Salicylate (Aspirin) Poisoning



  • May occur with acute or chronic overdosage of the following:
    • Acetylsalicylic acid (aspirin)
    • Methyl salicylate (oil of wintergreen)
    • Bismuth subsalicylate (Pepto Bismol®)
    • Salicylic acid (a keratolytic)
    • Other salicylate-containing drugs
  • The potentially toxic acute oral dose of acetylsalicylic acid is >150 mg/kg.


  • Analgesics are the most common drugs implicated in human exposures reported to U.S. poison control centers.
  • Salicylate preparations constitute ~10% of all analgesic poisoning exposures reported to poison control centers.


  • Ingested drug is absorbed in stomach and proximal intestine.
  • With therapeutic aspirin dosing, serum levels peak in 1 to 2 hours (standard preparations) or 4 to 6 hours (enteric coated).
  • After oral overdose, absorption may be prolonged and erratic.
  • Acetylsalicylate ingestion may produce gastritis and may trigger centrally mediated vomiting.
  • After overdose, the elimination half-life of salicylate becomes prolonged.
  • As blood pH falls, the proportion of nonionized salicylate rises, and more salicylate shifts into tissues, including brain.
  • Toxic salicylate exposures uncouple mitochondrial oxidative phosphorylation and increase oxygen consumption.
  • Direct stimulation of the medullary respiratory center leads to hyperventilation and respiratory alkalosis.
  • Multiple metabolic derangements produce a wide anion gap metabolic acidosis.
  • Dehydration and electrolyte shifts are common.
  • Low cerebral glucose concentrations may exist despite normal serum glucose concentrations.
  • Pulmonary and/or cerebral edema may occur.
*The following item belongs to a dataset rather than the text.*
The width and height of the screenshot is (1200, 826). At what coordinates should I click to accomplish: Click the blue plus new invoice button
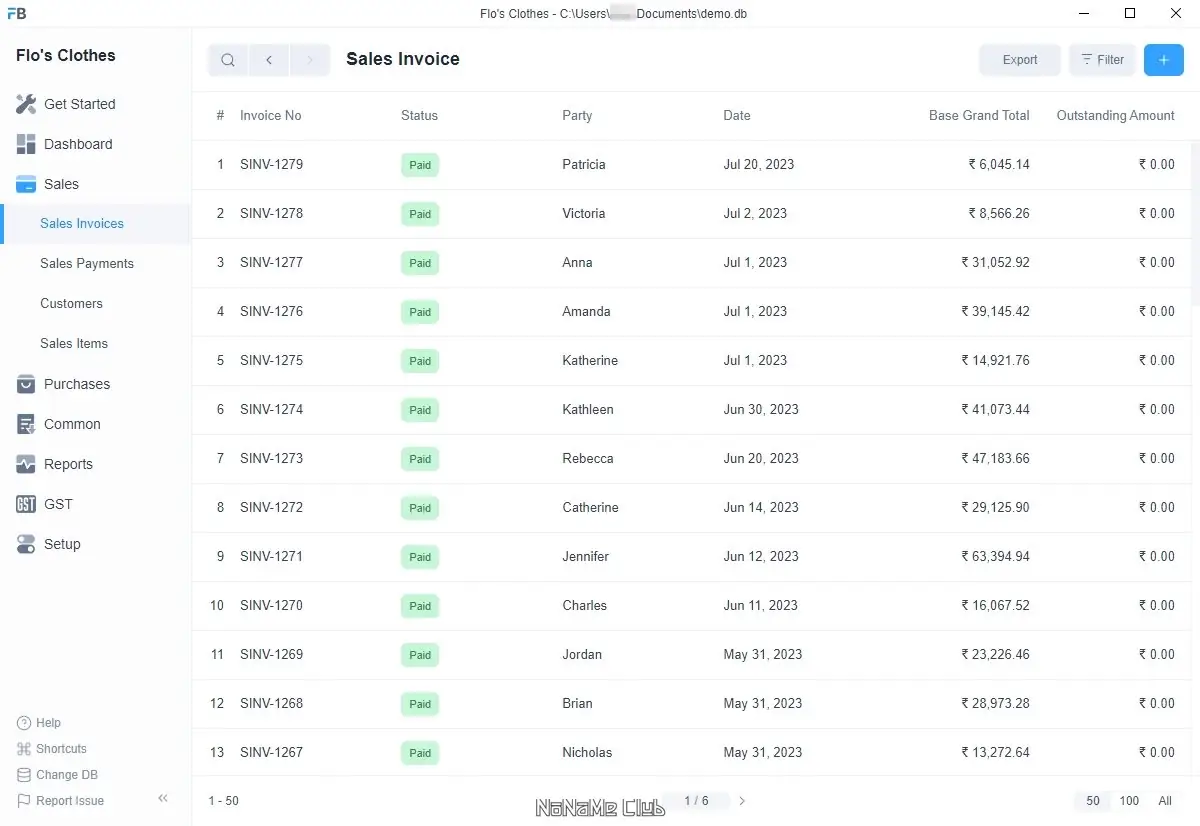coord(1163,60)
Commonly Associated Conditions

  • Aspirin is often marketed in combination with other pharmaceuticals, which may complicate drug overdose situations.
  • Adolescents frequently overdose on >1 drug preparation.
  • Therapeutic use of acetylsalicylic acid among children with influenza has been associated with the occurrence of Reye syndrome.